◆ **Task directions**
Would you return, word for word, the lines of the data below from the line with "Alteração de percurso" through the line with "企业文化 (135, 808)", and no others?

Records excerpted from a collection:
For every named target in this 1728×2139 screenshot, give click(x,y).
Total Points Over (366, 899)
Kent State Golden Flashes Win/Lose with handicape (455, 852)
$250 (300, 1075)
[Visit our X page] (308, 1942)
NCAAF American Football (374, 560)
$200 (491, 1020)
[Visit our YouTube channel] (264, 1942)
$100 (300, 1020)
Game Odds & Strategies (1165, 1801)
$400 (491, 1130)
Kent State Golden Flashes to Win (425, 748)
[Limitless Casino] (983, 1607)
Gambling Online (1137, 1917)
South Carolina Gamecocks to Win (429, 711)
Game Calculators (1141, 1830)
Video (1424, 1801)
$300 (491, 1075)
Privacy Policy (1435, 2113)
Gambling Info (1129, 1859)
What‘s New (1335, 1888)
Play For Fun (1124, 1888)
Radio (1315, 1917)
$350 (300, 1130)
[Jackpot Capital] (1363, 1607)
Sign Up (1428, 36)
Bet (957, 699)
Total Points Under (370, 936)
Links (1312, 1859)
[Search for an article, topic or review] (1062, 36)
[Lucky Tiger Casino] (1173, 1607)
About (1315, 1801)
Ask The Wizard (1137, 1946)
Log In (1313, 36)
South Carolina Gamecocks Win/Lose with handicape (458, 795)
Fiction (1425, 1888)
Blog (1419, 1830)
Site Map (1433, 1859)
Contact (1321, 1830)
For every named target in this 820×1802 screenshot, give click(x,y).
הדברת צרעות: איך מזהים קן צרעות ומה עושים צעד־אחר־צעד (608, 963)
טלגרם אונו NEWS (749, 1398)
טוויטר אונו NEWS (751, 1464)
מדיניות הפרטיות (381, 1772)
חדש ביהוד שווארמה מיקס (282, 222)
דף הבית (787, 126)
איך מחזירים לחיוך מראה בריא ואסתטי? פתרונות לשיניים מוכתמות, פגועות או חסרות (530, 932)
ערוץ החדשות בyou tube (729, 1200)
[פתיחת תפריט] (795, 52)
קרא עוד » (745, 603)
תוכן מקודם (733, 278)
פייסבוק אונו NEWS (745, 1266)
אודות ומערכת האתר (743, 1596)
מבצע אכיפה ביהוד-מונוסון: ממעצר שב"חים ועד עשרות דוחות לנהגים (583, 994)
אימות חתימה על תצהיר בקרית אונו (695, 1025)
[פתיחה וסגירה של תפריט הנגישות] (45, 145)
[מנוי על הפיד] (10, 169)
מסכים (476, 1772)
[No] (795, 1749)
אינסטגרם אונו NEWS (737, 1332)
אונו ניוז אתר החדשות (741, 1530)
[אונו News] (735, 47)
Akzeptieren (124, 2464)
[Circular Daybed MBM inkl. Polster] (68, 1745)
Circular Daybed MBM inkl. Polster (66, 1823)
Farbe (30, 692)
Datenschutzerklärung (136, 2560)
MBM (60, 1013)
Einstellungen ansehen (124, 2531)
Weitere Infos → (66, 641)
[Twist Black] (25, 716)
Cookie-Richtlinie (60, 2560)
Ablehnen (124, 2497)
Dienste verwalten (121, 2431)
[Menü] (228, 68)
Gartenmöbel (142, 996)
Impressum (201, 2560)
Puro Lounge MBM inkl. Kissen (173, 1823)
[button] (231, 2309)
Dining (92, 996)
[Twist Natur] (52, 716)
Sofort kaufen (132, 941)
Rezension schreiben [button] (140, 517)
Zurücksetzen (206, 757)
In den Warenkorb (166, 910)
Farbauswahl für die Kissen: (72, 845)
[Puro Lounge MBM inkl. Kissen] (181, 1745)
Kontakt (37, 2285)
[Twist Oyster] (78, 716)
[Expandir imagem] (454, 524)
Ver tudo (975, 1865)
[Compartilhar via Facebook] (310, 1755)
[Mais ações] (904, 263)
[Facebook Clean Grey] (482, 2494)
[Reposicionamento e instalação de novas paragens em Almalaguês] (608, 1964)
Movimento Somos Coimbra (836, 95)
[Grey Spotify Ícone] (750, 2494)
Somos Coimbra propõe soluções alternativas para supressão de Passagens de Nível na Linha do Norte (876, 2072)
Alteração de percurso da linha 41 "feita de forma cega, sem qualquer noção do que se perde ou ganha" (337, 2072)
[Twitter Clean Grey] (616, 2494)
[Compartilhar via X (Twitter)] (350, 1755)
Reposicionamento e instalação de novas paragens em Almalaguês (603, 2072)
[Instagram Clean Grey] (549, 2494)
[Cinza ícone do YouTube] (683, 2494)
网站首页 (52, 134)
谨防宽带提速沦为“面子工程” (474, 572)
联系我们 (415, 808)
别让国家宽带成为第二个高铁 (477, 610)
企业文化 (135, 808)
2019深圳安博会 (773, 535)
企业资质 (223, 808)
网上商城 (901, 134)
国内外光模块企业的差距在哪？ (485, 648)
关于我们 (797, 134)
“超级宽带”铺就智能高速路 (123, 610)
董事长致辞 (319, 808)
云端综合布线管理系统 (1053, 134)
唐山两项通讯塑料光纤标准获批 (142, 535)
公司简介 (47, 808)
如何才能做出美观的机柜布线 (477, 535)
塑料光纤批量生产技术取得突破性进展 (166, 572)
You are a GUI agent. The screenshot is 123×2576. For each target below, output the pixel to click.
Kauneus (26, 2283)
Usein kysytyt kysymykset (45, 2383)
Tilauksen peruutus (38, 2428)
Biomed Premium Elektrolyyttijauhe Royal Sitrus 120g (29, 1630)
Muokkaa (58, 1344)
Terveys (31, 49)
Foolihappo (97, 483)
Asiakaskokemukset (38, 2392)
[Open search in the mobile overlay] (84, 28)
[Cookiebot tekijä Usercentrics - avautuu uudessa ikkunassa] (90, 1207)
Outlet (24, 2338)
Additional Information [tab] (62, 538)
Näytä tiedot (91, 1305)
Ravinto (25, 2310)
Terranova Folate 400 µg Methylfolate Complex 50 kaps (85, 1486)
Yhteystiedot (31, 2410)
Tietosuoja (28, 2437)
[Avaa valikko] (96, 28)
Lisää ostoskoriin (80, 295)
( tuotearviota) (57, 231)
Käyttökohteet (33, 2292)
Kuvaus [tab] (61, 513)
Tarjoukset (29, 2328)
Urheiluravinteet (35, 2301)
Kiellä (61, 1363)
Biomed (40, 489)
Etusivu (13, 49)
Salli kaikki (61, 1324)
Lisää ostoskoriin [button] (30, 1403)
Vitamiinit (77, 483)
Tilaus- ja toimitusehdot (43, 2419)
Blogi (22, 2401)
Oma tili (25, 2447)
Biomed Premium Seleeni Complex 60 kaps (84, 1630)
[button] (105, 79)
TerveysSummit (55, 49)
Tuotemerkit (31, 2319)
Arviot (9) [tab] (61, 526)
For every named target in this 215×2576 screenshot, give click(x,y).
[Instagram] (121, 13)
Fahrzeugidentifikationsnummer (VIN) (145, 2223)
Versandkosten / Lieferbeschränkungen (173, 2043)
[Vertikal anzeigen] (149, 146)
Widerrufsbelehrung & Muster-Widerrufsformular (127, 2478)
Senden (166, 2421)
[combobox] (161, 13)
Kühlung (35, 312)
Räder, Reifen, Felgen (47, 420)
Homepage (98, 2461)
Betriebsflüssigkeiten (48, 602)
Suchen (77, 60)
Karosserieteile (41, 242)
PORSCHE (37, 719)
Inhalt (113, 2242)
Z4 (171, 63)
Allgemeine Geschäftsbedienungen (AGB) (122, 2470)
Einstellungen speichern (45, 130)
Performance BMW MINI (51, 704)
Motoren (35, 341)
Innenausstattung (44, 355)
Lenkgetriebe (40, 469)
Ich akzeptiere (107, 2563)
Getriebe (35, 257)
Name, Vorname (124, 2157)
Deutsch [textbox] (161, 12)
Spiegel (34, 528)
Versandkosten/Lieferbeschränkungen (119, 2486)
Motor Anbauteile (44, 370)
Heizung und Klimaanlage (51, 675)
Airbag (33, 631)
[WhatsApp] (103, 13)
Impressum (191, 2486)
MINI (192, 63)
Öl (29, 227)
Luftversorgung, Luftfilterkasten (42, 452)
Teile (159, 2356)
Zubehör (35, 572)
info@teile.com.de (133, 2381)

◆ **Written response**
Alteração de percurso da linha 41 "feita de forma cega, sem qualquer noção do que se perde ou ganha" (337, 2072)
[Twitter Clean Grey] (616, 2494)
[Compartilhar via X (Twitter)] (350, 1755)
Reposicionamento e instalação de novas paragens em Almalaguês (603, 2072)
[Instagram Clean Grey] (549, 2494)
[Cinza ícone do YouTube] (683, 2494)
网站首页 (52, 134)
谨防宽带提速沦为“面子工程” (474, 572)
联系我们 (415, 808)
别让国家宽带成为第二个高铁 (477, 610)
企业文化 (135, 808)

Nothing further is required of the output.